In 5 are two views of the forming element 6 shown. This in 5a illustrated forming element 6 is substantially cylindrical and includes two end portions 11a . 11c and a middle section 11b , The sections 11a . 11b . 11c each have a circular cross-section. The cross section of the middle section 11b is opposite to the cross sections of the end sections 11a . 11c offset so that the axis of rotation B of the forming element 6 is mounted eccentrically. In 5b is also a substantially cylindrical forming element 6 shown with a circular cross-section. The forming element 6 again has three sections 11a . 11b . 11c on. The end sections 11a . 11c have a circular cross-section. The middle section 11b has an imbalance in addition to a circular cross-section. An in 5c illustrated forming element 6 is cylindrical with three sections 11a . 11b . 11c , The surface of the forming element 6 is in the middle section 11b rough, wherein the roughness are formed differently strongly radially over the circumference. It is also conceivable that the roughness over the entire surface of the Umformelements 6 extends. On the surface of the forming element 6 run parallel to the axis of rotation B of the forming element 6 Grooves with different width and depth. The roughness increases from a minimum value radially over the circumference to a maximum value and then back to the minimum value. It is also conceivable that the roughness increases steadily from a minimum value to a maximum value and then a jump takes place from the maximum value to the minimum value.

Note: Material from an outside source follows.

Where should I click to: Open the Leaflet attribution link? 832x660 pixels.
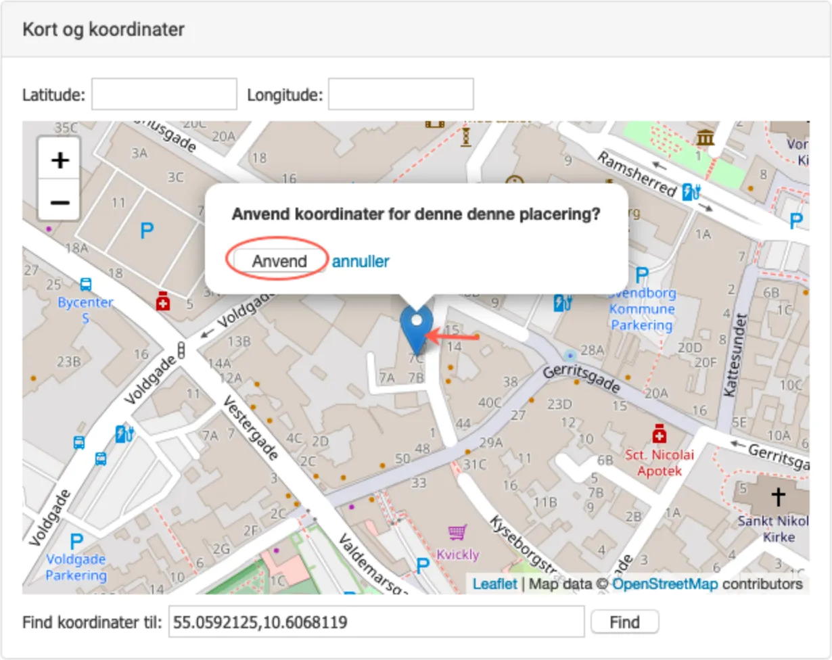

Like from the 6a , b shows, has the forming element 6 the crash element according to the invention 5 at one end a gearing 13 on. The same gearing 13 is located in the housing part 12 in an expected during an accident contact area between the forming element 6 and housing part 12 , In normal operation, the forming element 6 in the housing part 12 freely rotatably arranged. The change in the orientation of the forming element 6 takes place via an in 4 illustrated engine 9 , In case of a crash occur due to the deformation of the metal strip 8th - as in 3 shown - the reaction force F _R and the reaction torque M _R on the forming element 6 on, resulting in a change in the position of the forming element 6 to lead. By this change of position, the gearing intervenes 13 of the forming element 6 into the gearing 13 of the housing part 12 and thus provides a positive connection between the forming element 6 and the housing part 12 ago. As a result, the reaction force F _R occurring in the event of a crash and the reaction torque R _M directly from the sheet metal strip 8th over the forming element 6 in the housing part 12 initiated and do not need the engine 9 be caught.

Claims (7)

Steering column assembly for a motor vehicle, which can be shortened upon impact under energy absorption, with - a telescopic casing tube attached to a body, - a rotatably mounted forming element and - a deflected by the forming element energy absorbing element which moves in a shock relative to the forming element, thereby deformed and the impact opposes a variable by a rotation of the forming element resistance, characterized in that the forming element ( 6 ) has a surface with different roughnesses over its radial circumference. Steering column arrangement according to claim 1, characterized in that the forming element ( 6 ) has a circular cross-section. Steering column arrangement according to one of claims 1 and 2, characterized in that two relative to the outer casing tube ( 1 ) fixed hold-downs ( 7 . 7 ' ) are provided, wherein the forming element ( 6 ) between the holdings ( 7 . 7 ' ) is arranged. Steering column assembly according to claim 3, characterized in that the forming element ( 6 ) is mounted eccentrically. Steering column assembly according to claim 3, characterized in that the forming element ( 6 ) has an asymmetrical cross section to a rotation axis. Steering column assembly according to one of the above to claims 1 to 5, characterized in that the forming element ( 6 ) a lock ( 10 ) assigned. Steering column arrangement according to claim 6, characterized in that the lock ( 10 ) is a gearing.